End-to-end encryption: Boon or bane?
When Facebook-owned mobile messaging service WhatsApp announced to turn on end-to-end encryption for its over one billion monthly active users last month, CEO Mark Zuckerberg hailed this as an “important milestone for the WhatsApp community.” It means that for WhatsApp users, every call they make and every message, photo, video, file, and voice message they send, will be end-to-end encrypted by default, allowing users to protect their conversations from being hacked.
“So when you send a message, the only person who can read it is the person or group chat that you send that message to. No one can see that message. Not cyber criminals. Not hackers. Not oppressive regimes. Not even us,” said Jan Koum, CEO and co-founder of WhatsApp, in a blog post.
The move -- coming after the FBI-Apple tussle over unlocking an iPhone used by a terrorist -- has not gone well with cyber security experts in India.

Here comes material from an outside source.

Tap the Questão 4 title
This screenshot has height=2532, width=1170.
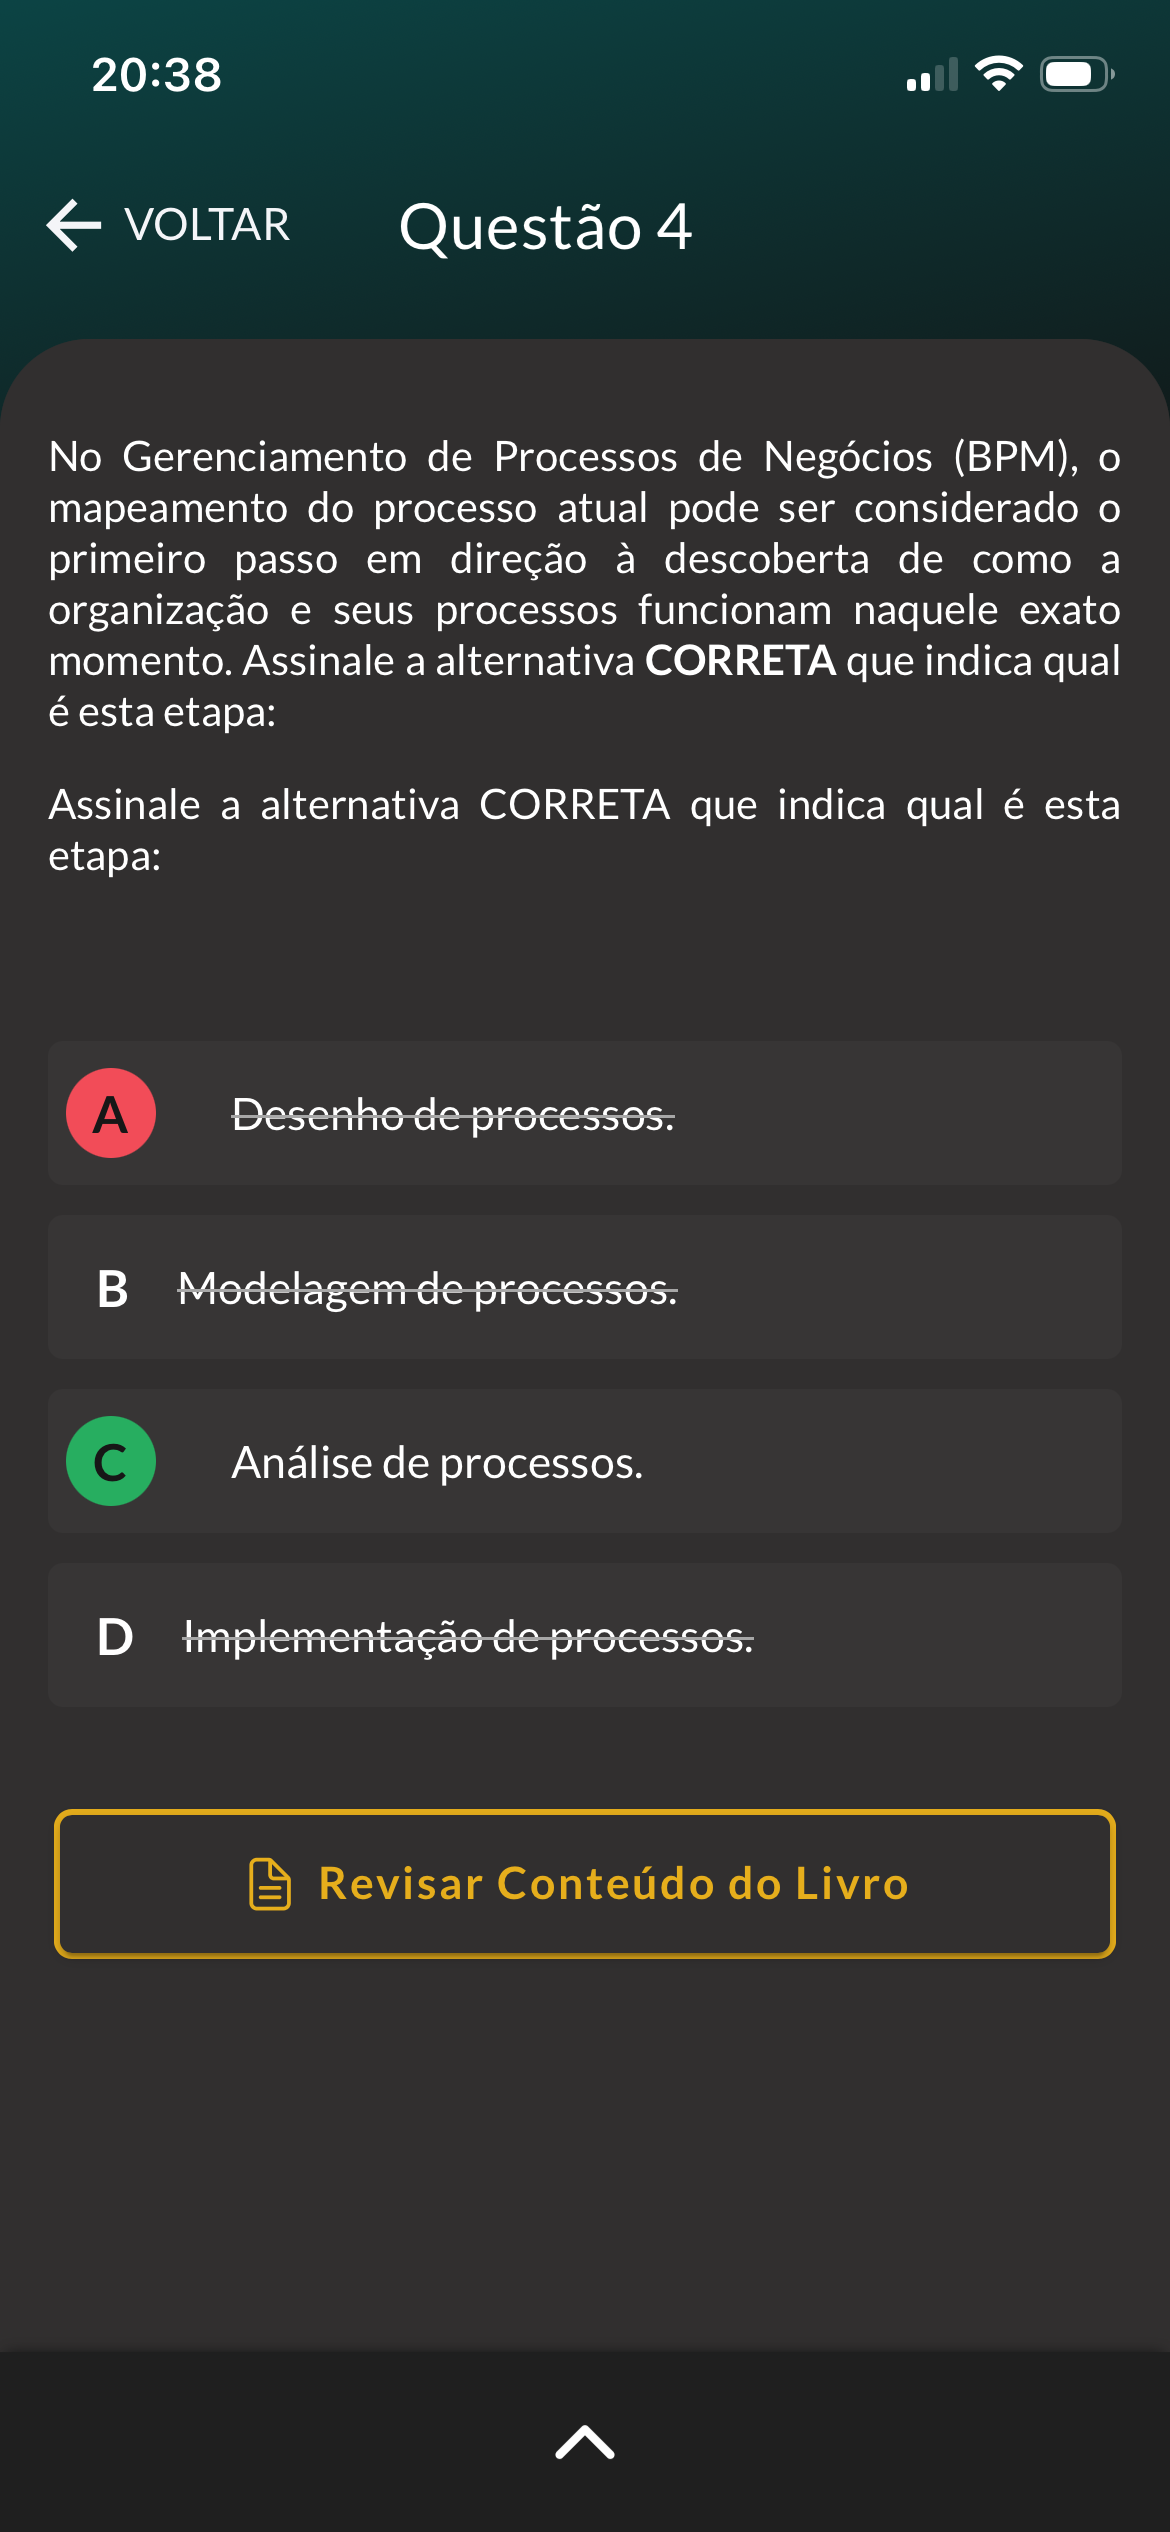coord(545,227)
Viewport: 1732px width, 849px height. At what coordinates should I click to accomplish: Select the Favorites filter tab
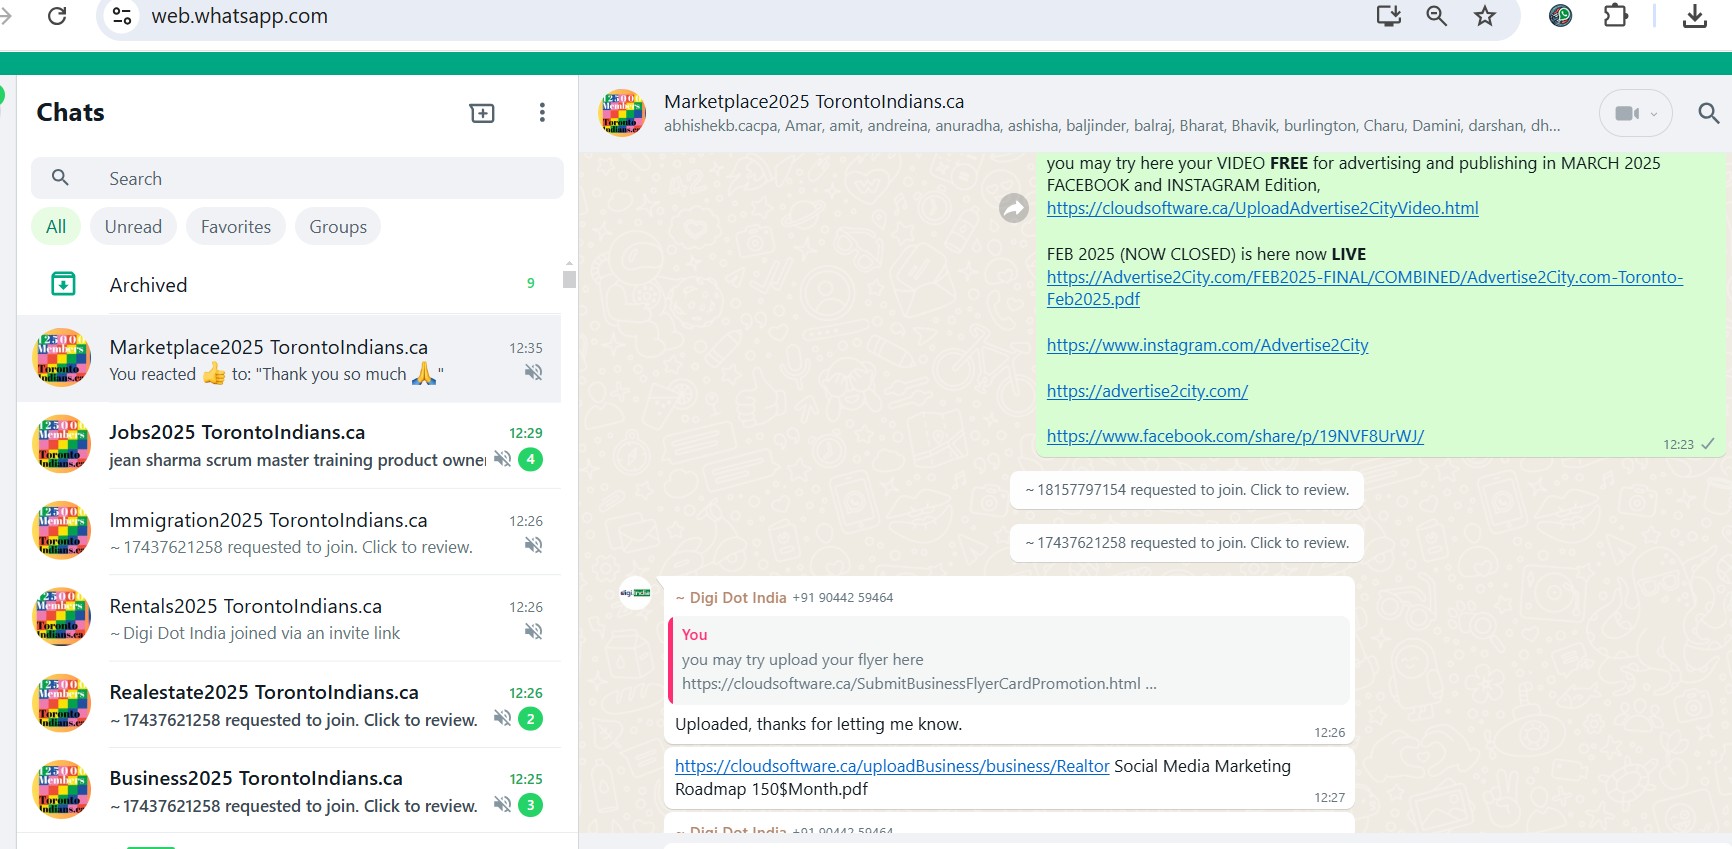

According to them, this may be a boon for terror groups operating in India and across the border as this ensures that their communications cannot be intercepted as they connect.

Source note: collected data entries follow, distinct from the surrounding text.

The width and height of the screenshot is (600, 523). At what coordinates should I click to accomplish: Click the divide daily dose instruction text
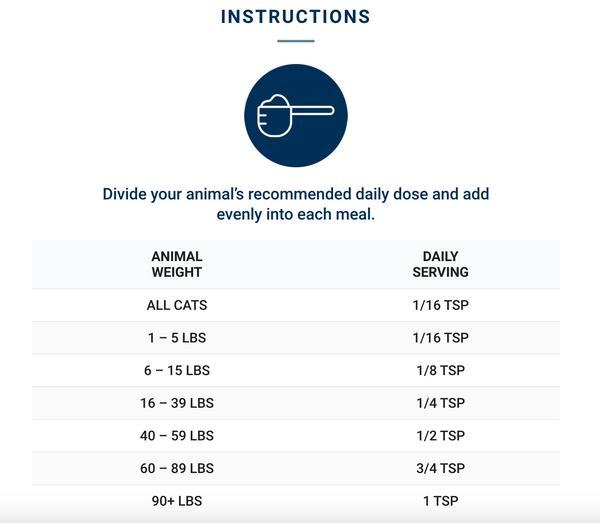296,203
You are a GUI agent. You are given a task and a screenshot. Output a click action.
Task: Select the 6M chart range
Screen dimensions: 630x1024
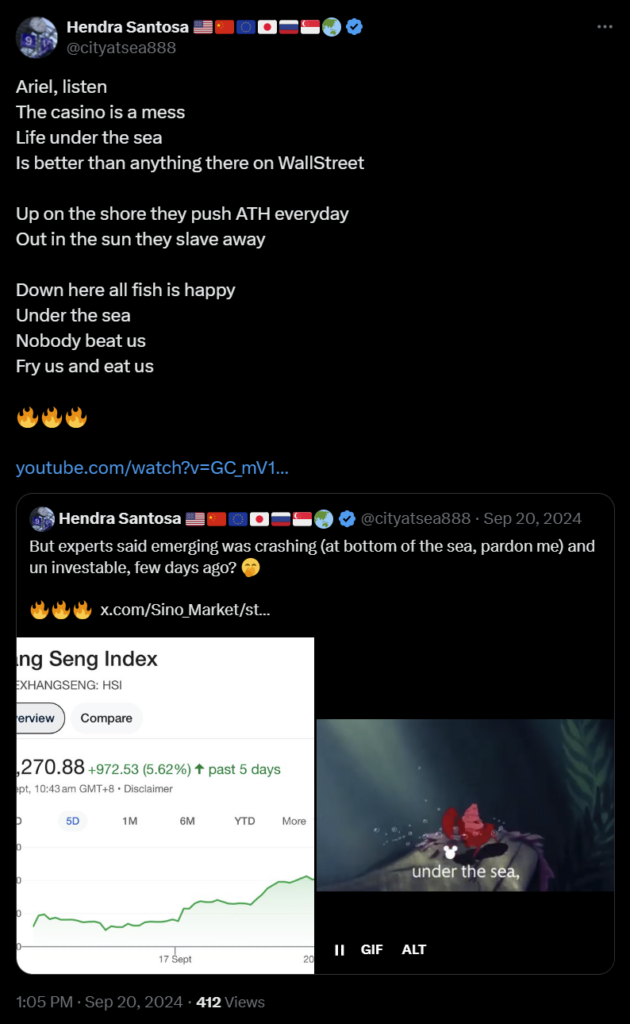[187, 821]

“WhatsApp’s end-to-end encryption provides more encouragement to terror groups to be bolder in their communications in coded languages which can then be transmitted without the fear of being cracked on the way,” warns Pavan Duggal, one of the nation’s top cyber law experts.
In a country where WhatsApp has become somewhat of a de-facto religion for the Indian smartphone users, end-to-end encryption will hamper the Indian government’s plan to counter terrorism. “Given the fact that WhatsApp does not have an office in India, it further complicates the scenario. The Indian approach to encryption is also not clear. The draft of the National Encryption Policy received massive protests and was withdrawn by the government in 2015,” Duggal said.

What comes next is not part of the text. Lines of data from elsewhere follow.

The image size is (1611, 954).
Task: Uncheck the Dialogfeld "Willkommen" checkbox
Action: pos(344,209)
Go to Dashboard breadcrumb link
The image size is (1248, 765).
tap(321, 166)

Experts feel that end-to-end encryption will boost cyber radicalisation to a great extent. Recently, Islamic State (IS) released a technology guide ranking the security of more than 30 chat apps -- including WhatsApp, Telegram, and Signal.
Reports indicate that heavily encrypted Telegram app -- built by a Russian developer -- is currently hot among IS supporters, but with WhatsApp starting end-to-end encryption, experts fear that the IS militants -- who plotted Paris attacks using WhatsApp and other encrypted apps -- may shift base back on to the popular platform.
In the ensuing debate over user privacy vs country’s security, experts give security a priority.
According to Rakshit Tandon, a consultant at the Internet and Mobile Association of India (IAMAI) and a cyber-security expert, “if a smartphone or any other device or messaging app has been used against the country, law enforcement agencies have all the right to get the information out,” he said.
“I will not call it hacking as is being said in the FBI-Apple case but getting the essential information out to nab the criminal and save the country from any possible terror attack,” said Tandon, who is also an advisor to the Cyber Complaint Redressal Cell (UP Police, Agra). “We need better technology but not something that helps terror organisations in the long run,” added Tandon.
Lucknow-based social media analyst Anoop Mishra fears that if we can use it as a major tool for day-to-day communications, the tool can also be used by skilled terrorists or sleeper cells to plan their activities in a more secure and encrypted way.
“This is going to pose more challenges for the national security agencies, especially in countries like India, where terrorism is active in the form of sleeper cells and where cyber security policies are less effective and poorly implemented,” Mishra said.
Krishna Mukherjee, analyst (telecoms) at market research firm CyberMedia Research (CMR), also feels that end-to-end encryption is a blessing in disguise for terrorists.
“Encryption means maintaining privacy for users but on the other hand, the law enforcement agencies will have a hard time in accessing critical information when dealing with terrorists. Therefore, the need of the hour is to bring some regulations with respect to this,” Mukherjee said.
According to the experts, technology companies and the Indian government should join hands in zeroing in on the criminal outfits to help safeguard the national interest.
“The collaboration between the two parties will help in maintaining the privacy of users and in securing them too. Although encryption is welcome, it should come with some riders,” she adds.
There are no golden principles or formulae and everything will depend upon the peculiar, specific approach to be adopted by state actors as they move ahead.
“End-to-end encryption is now a ground reality. The fact remains how sovereign states try to come up with legal mechanisms and processes to deal with this,” asserts Duggal, also a Supreme Court advocate.
“As such, India will need to come up with its own customised approach on how to deal with this,” Duggal said.
(The views expressed are strictly personal.)